Bizzat Chomsky, ibret verici bir örnektir. Bir zamanlar Amerikan dış politikasının radikal eleştirmeni olan bu şahıs, Nisan 2004’te, John Kerry’yi George W. Bush’a karşı Demokratik Parti’nin başkan adayı olarak desteklediğinde, anarşist politikasının gerçek sınıfsal temelini açığa vurarak düzene dahil olmuştu.

Bu sağa doğru hareket devam ettirildi ve sözde savaş karşıtı orta sınıf “sol” güçlerin neredeyse tamamının Barack Obama’yı “dönüştürücü” başkan olarak desteklediği 2008 başkanlık seçimlerinde derinleştirildi. Obama, 2016’da, yönetimi sırasında ABD’nin kesintisiz savaşta olduğu tek iki dönemli başkan olarak, sekiz yıllık görev süresini tamamladı.

Bir diğer önemli dönüm noktası, 2011’de Mısır devriminin patlamasıydı. Bu bağımsız işçi sınıfı hareketinin doğurduğu devasa tehlikelere tepki veren ABD emperyalizmi, Libya’da ve Suriye’de rejim değişikliği operasyonlarını başlatarak kendi konumunu sağlamlaştırmaya çalıştı.

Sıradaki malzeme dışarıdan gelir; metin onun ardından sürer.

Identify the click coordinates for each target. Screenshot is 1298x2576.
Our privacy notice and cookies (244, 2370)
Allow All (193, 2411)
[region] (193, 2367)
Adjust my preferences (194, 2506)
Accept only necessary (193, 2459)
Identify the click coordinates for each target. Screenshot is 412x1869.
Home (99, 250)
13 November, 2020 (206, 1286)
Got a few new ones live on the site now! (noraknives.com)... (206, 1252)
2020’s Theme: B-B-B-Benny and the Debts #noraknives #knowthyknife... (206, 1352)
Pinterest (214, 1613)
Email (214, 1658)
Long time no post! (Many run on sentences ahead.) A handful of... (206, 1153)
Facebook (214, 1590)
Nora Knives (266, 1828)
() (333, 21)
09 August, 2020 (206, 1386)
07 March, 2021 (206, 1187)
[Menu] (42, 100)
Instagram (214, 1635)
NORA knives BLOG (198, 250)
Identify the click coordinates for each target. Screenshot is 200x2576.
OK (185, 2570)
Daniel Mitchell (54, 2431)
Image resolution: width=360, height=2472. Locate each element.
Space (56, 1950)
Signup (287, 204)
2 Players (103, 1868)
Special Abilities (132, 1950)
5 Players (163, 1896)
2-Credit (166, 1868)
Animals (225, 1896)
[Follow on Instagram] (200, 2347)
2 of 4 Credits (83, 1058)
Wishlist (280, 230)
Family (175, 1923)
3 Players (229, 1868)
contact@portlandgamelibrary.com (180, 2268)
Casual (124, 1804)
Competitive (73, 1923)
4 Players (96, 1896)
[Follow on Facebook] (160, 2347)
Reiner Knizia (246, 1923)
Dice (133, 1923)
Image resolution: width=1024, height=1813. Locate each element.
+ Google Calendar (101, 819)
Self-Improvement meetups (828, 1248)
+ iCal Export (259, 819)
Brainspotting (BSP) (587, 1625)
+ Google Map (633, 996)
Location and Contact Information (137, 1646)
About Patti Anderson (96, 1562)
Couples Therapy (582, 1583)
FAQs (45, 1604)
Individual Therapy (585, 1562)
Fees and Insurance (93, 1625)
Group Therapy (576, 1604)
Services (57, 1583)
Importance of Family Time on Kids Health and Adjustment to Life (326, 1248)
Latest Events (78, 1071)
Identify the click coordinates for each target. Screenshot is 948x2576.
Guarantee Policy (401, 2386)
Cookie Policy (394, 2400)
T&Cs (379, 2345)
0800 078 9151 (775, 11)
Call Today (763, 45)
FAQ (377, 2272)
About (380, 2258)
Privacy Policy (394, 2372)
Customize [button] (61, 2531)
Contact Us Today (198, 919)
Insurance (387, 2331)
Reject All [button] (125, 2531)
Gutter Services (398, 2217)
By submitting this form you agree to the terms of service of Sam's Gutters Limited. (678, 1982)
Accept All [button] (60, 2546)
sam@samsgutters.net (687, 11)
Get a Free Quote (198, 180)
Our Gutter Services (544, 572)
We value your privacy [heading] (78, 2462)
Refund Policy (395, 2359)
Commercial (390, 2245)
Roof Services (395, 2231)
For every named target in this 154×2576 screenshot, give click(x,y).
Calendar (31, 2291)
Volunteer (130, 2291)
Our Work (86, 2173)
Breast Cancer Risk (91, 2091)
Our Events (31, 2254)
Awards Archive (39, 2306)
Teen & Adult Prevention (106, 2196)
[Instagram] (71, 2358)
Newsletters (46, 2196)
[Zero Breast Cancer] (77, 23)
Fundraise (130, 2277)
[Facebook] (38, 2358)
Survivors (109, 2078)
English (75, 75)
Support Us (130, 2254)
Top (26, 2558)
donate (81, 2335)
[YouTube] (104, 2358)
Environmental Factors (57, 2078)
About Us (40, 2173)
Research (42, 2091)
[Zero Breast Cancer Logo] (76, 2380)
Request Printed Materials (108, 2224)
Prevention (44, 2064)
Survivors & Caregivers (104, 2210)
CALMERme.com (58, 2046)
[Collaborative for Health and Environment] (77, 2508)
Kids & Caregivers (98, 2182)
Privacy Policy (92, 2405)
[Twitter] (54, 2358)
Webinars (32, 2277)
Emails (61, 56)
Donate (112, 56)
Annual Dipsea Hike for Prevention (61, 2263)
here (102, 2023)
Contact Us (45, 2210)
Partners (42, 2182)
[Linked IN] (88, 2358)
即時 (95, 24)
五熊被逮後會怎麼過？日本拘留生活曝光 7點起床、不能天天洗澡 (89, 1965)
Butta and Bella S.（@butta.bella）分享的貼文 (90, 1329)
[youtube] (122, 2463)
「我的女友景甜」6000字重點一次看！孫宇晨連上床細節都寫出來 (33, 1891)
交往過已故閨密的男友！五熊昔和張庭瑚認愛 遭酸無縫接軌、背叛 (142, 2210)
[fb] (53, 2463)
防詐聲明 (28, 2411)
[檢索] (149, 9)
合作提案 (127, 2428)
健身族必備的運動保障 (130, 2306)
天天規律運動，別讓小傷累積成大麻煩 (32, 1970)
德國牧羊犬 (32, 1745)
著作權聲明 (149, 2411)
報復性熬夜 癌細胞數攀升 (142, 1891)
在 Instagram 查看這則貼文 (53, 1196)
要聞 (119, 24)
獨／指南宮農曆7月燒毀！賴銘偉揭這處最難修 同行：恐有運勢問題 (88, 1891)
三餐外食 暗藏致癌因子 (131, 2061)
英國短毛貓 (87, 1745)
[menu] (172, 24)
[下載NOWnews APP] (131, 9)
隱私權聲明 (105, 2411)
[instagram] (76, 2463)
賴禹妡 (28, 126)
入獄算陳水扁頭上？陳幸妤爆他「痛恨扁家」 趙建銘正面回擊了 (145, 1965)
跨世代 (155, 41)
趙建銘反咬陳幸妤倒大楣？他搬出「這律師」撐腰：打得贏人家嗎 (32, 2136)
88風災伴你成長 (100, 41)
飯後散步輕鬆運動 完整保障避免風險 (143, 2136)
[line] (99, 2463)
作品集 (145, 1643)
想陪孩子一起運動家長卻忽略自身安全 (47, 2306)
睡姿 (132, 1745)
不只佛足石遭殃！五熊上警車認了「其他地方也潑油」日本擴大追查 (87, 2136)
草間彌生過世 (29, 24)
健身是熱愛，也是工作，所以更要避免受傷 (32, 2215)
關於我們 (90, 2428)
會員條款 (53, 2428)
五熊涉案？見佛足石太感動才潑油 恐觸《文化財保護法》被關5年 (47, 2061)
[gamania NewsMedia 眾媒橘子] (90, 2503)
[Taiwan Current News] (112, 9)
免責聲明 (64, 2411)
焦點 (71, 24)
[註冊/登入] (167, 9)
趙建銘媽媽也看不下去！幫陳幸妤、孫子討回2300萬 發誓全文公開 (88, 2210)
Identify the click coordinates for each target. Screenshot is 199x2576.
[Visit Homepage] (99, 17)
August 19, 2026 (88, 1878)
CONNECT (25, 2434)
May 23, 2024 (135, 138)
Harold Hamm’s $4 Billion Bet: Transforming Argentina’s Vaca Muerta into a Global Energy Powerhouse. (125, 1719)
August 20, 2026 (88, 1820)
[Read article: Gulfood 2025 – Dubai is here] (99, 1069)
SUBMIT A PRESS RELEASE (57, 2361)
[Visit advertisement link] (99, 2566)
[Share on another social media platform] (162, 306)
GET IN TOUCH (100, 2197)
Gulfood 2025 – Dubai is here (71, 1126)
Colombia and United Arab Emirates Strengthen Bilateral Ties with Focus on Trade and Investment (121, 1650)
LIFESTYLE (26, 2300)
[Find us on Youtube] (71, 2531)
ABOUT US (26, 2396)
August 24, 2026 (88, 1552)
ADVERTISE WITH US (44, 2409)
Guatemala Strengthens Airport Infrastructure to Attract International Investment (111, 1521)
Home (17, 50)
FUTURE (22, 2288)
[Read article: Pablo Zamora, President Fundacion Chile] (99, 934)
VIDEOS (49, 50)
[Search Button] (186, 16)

Sahte solun yönelimindeki değişiklik de, beklendiği gibi, buna paraleldi. Hep birlikte hızla sağa kayan, artık “tepkisel emperyalizm karşıtlığı”ndan vazgeçme zamanının geldiği görüşünü benimseyen ve “insan hakları”nı savunmaya ve “koruma sorumluluğu”na başvuran sahte sol gruplar, emperyalistlerin öncülüğünde her iki ülkede düzenlenen operasyonları da desteklediler.

Chomsky’nin organize ettiği dilekçe, devletler arası ve büyük güç rekabetinin ABD stratejisinin ana ekseni olduğu yeni Pentagon doktrinine doğrudan karşılık olarak daha ileri bir harekete işaret etmektedir.

Chomsky, bir zamanlar, Manufacturing Consent [Onay Üretimi] adlı bir kitabın eş yazarıydı. Bu başlık, söz konusu operasyonu uygun bir şekilde özetlemektedir. Bu operasyonun amacı, yalnızca ABD emperyalizminin Ortadoğu’daki eylemleri için değil ama onun gerekirse dünya savaşı yoluyla her zamankinden daha çılgınca küresel egemenlik yönelimi için onay üretmeye çalışmaktır.

İşçiler, gençler, öğrenciler ve aydınlar; tüm dünyada emperyalizme ve yeni bir dünya savaşı tehdidine karşı mücadele ile ilgilenen herkes, gerekli sonuçları çıkartmalıdır.

Bu emperyalizm yanlısı dilekçeye karşı çıkıp onu mahkum etmekle kalınmaması; gerçekten savaş ve emperyalizm karşıtı bir hareketin inşa edilmesi gerekiyor. Bu, yalnızca, uluslararası işçi sınıfına dayanan savaş karşıtı sosyalist bir hareket uğruna mücadelenin parçası olarak, bu dilekçenin arkasındaki imzacıların, örgütlerin ve bireylerin siyasi olarak dışlanmasıyla ilerletilebilir.